In a context of increasing pressure on water resources, the search for better agricultural productivity of irrigation water leads to optimize watering schedules according to soil water conditions and crop development stages. Spatial remote sensing can now provide spatialized information in near-real time on soil and vegetation characteristics. In particular, radar data have shown great potential for estimating soil moisture. Similarly, optical data have been used for a long time to estimate vegetation parameters (leaf area index, biomass...). This information can be integrated in crop models to simulate in real time the evolution of the yield. The general objective of the thesis is to show how information from high spatial and temporal resolution remote sensing can be used to retrieve the water and vegetation dynamics of an irrigated area. The approach is based on experiments carried out on an irrigated cereal (maize) plot system, with spatial and ground observations with high temporal repetitivity, and the use of a crop model.

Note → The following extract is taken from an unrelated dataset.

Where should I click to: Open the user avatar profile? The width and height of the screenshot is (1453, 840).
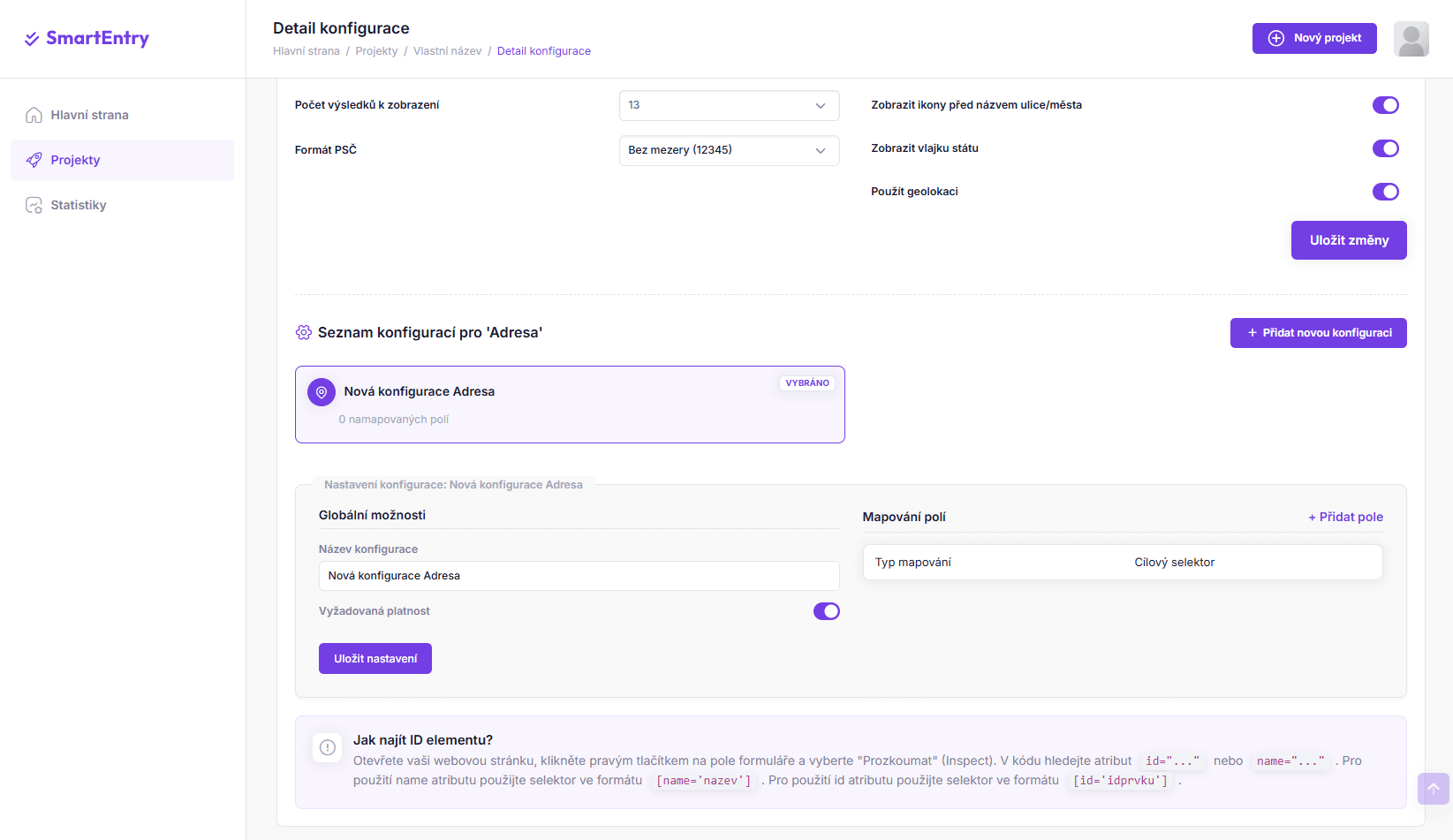click(x=1411, y=39)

The first part of the thesis aims to evaluate the characterization of soil parameters (roughness and moisture) and vegetation by coupling radar remote sensing data in C and L bands (respectively Sentinel-1 and ALOS-2/PALSAR) and optical (mainly Sentinel-2). The coupled use of C- and L-band data will allow a better estimation of soil moisture due to a better penetration of the L-band radar wave in dense agricultural canopies. In addition, we should be able to jointly estimate soil moisture and soil roughness. The current availability of L-band data (ALOS2/PALSAR) and the planned launch of new L-band sensors (SAOCOM-1A and NISAR) gives this objective a strong scientific legitimacy. Vegetation parameters such as LAI will be computed from Sentinel-2 optical data.

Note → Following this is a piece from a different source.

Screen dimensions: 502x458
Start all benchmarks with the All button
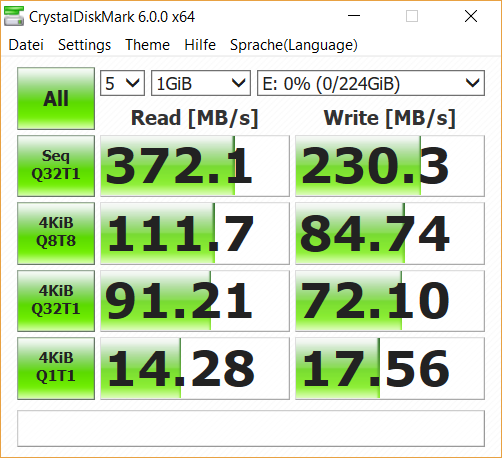click(56, 98)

The second component, conducted in parallel, will consist in the realization of a remote sensing module for the Optirrig crop model, developed at the UMR G-Eau (Montpellier) and involved in many academic and operational partnerships. The challenge of this component will be at least to carry out the forcing of observations obtained by remote sensing and if possible to go towards data assimilation in the mathematical sense (i.e. allowing a recalibration of the model parameters).
Key words : remote sensing, Optirrig, irrigation, Sentinel-2, vegetation, LAI, soil moisture
Figure 1: Illustration of the difference (E) between the LAI without irrigation (LAI0i) and the noisy one (vLAI) representing the LAI derived from remote sensing that allows us to identify evidence of irrigation between the Sentinel-2 images (ti)